Community Strategy Insights

The latest insights on community strategy, technology, and value by FeverBee’s founder, Richard Millington

Design An Organisation For A Community, Not A Community For An Organisation

Richard Millington
Richard Millington

Founder of FeverBee

Yammer and Zappos are changing how they work internally.

37 signals did the same a long time ago. 

Many other organisations are tinkering with their top-down hierarchical structure in favour of a community-driven approach. 

And what does a community generally consist of?

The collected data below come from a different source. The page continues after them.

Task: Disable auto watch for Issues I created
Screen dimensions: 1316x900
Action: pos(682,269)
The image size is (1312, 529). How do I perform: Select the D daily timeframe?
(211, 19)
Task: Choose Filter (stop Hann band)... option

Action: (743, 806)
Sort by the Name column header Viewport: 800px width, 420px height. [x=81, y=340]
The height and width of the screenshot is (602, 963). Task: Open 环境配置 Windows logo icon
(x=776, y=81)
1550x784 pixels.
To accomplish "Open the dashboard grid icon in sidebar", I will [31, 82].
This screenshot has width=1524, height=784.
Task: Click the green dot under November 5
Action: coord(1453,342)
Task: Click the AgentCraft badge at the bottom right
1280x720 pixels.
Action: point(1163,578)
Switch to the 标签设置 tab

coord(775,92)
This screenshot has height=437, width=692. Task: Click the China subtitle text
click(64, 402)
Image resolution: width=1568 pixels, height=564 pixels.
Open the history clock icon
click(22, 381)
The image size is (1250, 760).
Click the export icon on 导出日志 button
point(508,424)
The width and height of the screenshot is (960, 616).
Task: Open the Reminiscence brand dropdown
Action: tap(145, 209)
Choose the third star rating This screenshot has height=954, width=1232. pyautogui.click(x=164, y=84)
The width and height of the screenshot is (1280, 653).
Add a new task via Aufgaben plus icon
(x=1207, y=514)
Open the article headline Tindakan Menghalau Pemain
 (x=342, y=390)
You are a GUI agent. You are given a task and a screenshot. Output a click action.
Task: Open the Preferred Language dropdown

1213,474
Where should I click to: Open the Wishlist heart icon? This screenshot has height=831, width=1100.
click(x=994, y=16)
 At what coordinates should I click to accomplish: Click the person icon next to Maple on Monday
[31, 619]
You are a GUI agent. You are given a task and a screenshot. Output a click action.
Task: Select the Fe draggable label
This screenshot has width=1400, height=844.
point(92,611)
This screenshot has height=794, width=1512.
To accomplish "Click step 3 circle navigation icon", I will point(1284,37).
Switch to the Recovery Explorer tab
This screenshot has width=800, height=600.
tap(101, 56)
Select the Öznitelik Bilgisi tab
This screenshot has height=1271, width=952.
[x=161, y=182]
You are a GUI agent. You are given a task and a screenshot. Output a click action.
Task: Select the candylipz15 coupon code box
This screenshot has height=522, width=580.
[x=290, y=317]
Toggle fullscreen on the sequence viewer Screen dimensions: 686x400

  • Smaller, autonomous, empowered groups.
  • Overlapping groups for communication/relatedness.
  • A single, high-level, source of what's new in the community.
  • Boundaries that people have to cross to be accepted as members.
  • Opportunities for each individual to take on additional effort.
  • Heavy emphasis on casual, social, interaction.  
  • Plenty of short-term milestones. 
  • Plenty of rituals and traditions.
  • Shared symbols.

 

Small Changes At A Time

The problem is most of us lack the power to design an organisation for a community. 

At the UN, we once had a consultant come in and explain what our digital team should look like. The fundraising/communication department should be merged, a head of digital should be appointed, and so on.

It all made perfect sense. Sadly, it ignored reality. The fundraising and communication department wasn't keen on being merged, neither head of the department wanted a new boss, and even if they did there was a hiring freeze in place. 

It would be great to be able to design social systems from scratch. Sadly we don't get to do that. 

 

Small Nudges At A Time

Instead we look for what's possible in each organisation we work within.

Looking at the points above, how can you nudge your organisation closer to that reality? 

Get the social structure right, and using the community platform will be easy. 

 

We can't have a head of digital, perhaps, but can we have a single, source, of information for news about the community, smaller work teams, and maybe better casual, social, interaction. 

Small incremental changes will add up to a big change over the course of a year. 

Anyone tell an organisation to use Yammer to communicate with each other internally. Few can design an organisation to thrive using Yammer. 

There are two sides to a successful online community. The online platform and the social structure of the participants. We would benefit from spending as much time on the latter as we do on the former.